11 Data: Lipiec 28 2007 09:55:35
Temat: Re: [press] skarbowka kontra akcyza
Autor: J.F. 

On Sat, 28 Jul 2007 01:25:31 +0100,  flex wrote:

"J.F."  wrote in message
Hm, a jak sprzedasz osobie z innego miasta ?
Poza tym to pomysl dobry na Irlandie - maly kraik, to moga zmarnowac
dwa znaki na rocznik. W GB jest tylko jedna litera.
No i .. w zasadzie po co ten rocznik w rejestracji ?

no chyba normalne, ze to jest lepsze, bo chociaz wiesz kiedy byl nie
zarejestrowany ale kiedy wyprodukowany, o to tu chodzi zwykle

Rownie dobrze moge napisac: a co kogo obchodzi kiedy byl
zarejestrowany, bedzie chcial kupic to zajrzy w dowod.

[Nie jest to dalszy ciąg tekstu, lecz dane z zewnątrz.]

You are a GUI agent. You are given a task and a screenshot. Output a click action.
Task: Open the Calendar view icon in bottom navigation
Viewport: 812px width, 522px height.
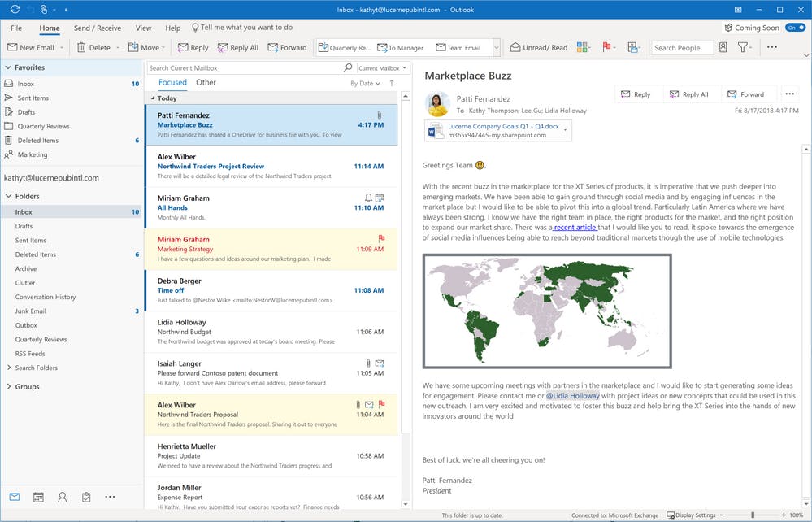[38, 497]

Albo: to chyba normalne ze to jest lepsze jak jest porzadek
i tablice wskazuja na miejsce zamieszkania.

Uwazam ze nie ma sensu wydawac tyle kasy pracujac w PL na kolejne
rejestracje blachy jakies oplaty, to jest skandal. Polska biedny kraj i

Od chwili zadzialania Cepiku w zasadzie przyznaje ci racje.
Po co zmieniac tablice i po co na nich wskazywac rok rejestracji ..

zdziera z obywatela co tylko sie da, w irlandii nie ma takich rzeczy i jakos
nikt nie narzeka, co do aut tylko placisz Road TAX co roku,

A w Polsce nie placisz [za osobowe]. Ale zdzierstwo w tej Irlandii.
A paliwa to tam ile kosztuja ?

W Irlandii place podatek drogowy i wiem za co
place, ktos ma wiecej cm3 w silniku placi wiecej.

Taa - na pewno wiesz za co placisz ? Czemu od pojemnosci silnika ?

Ja mam 1.6 ccm place 391Euro, ale wiem ze zawieszenie mam w dobrym stanie

Chyba wole 200zl przy zakupie niz 1500 co roku :-P
Wydalem 500zl na naprawe zawiasu .. 6 lat temu :-)

Zreszta jak spalasz 1000 litrow benzyny rocznie to place
jakies 1700zl akcyzy plus 600 VAT. Ty chyba placisz nieco wiecej.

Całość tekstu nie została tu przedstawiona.